True, but the blessings of Mother Nature still abound. Two summers ago, when Eric Williams was delivering a version of “Somewhere Over the Rainbow,” at Antonsen Park, against the background of dark clouds hiding sections of the red rocks, a giant rainbow appeared and the people stopped talking and just gazed in astonishment.
What’s less miraculous is that mothers and daughters can do what mothers and daughters do and have done in this place for decades. A friend of mine dropped her daughter off for her soccer practice and drove around to the children’s playground so that her younger sister and her friend could enjoy the swings and climbing structures while she waited for her.
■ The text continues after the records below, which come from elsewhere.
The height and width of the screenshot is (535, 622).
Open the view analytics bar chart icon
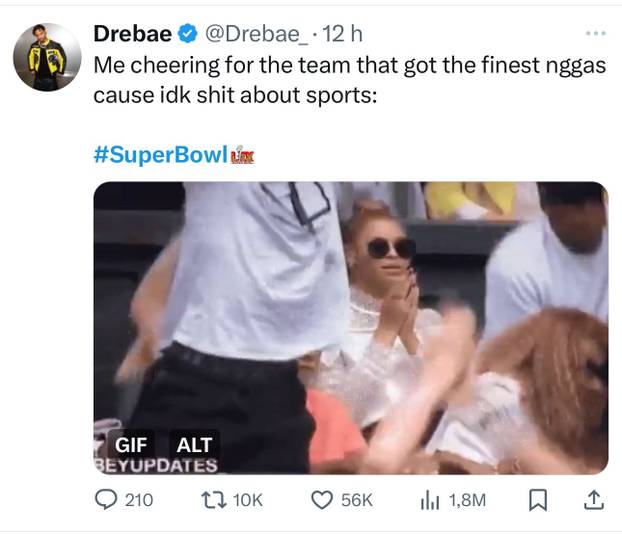point(430,500)
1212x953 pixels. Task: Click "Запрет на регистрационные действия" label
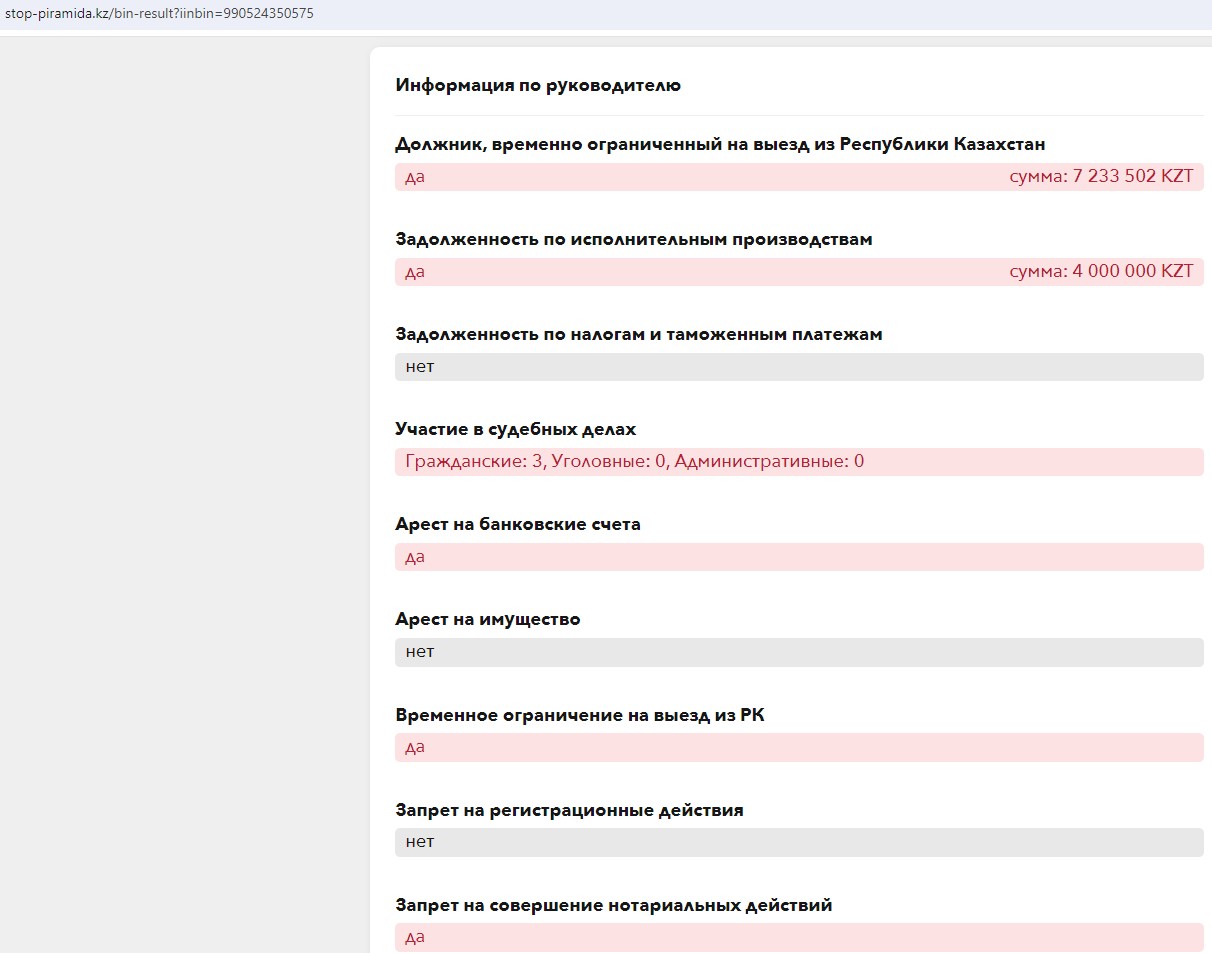coord(569,810)
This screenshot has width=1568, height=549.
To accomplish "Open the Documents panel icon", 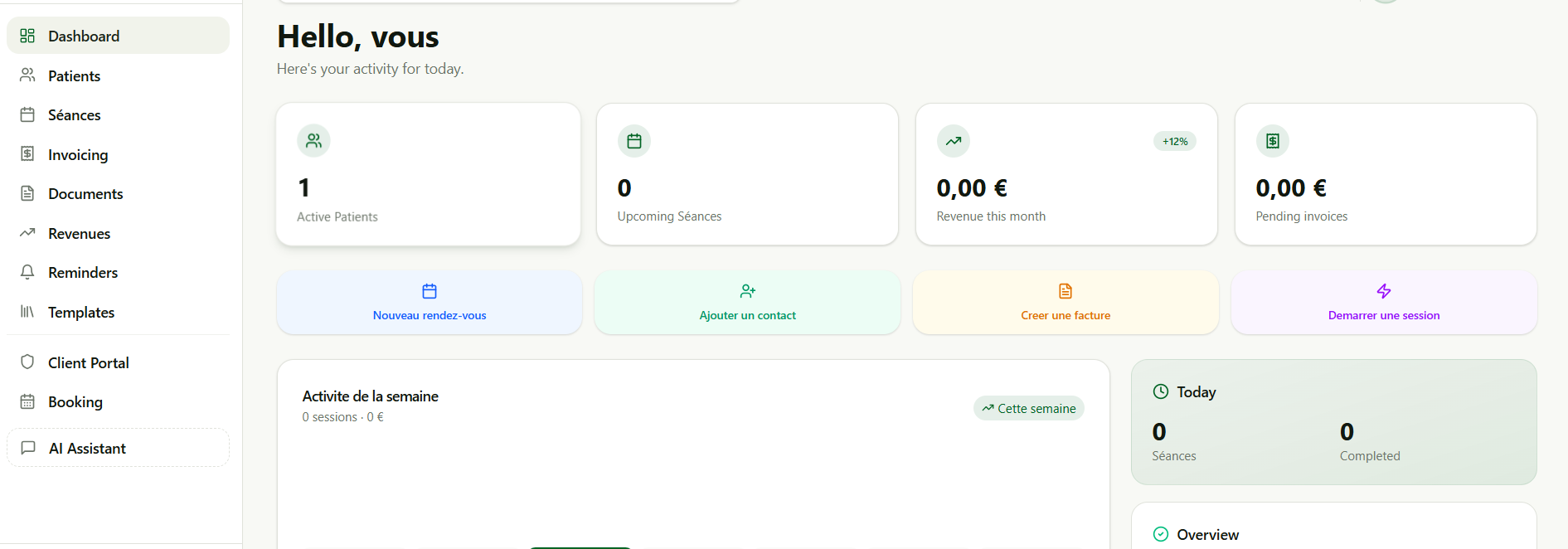I will click(27, 193).
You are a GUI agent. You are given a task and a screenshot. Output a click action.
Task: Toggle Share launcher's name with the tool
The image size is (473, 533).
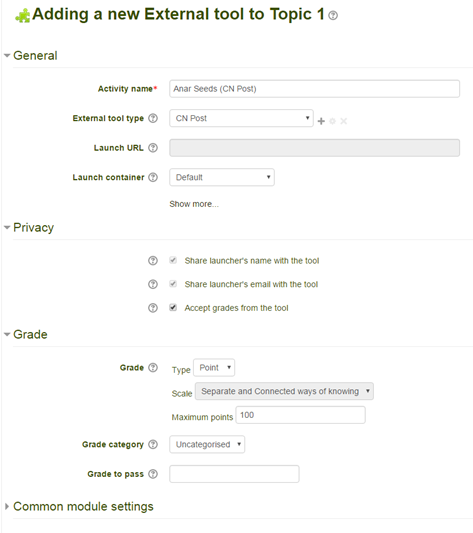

The afternoon sun was glinting off the prehistoric red rocks; the clean and clear spring air was crisp and still cool to the touch. Said she later, “I felt blessed to be in this community and wise to have chosen Sedona to bring my children up in. You see our family had moved here just a year ago. We were welcomed and folded into the community with ease.”
Just then, an attractive, older woman sat down next to her, evidently taking a similar break from the younger generation.
As she sat down, my friend welcomed her, “What a good day for the playground. Isn’t it terrific how the city has provided such a wonderful park for the community?”
“Oh yes,” she said. “It is a wonderful park. You know the park was developed by the citizens of Sedona long before the city was incorporated. And the city, and many volunteers, are continuing to improve it. You see the past, the present and the future blows in the wind up here.”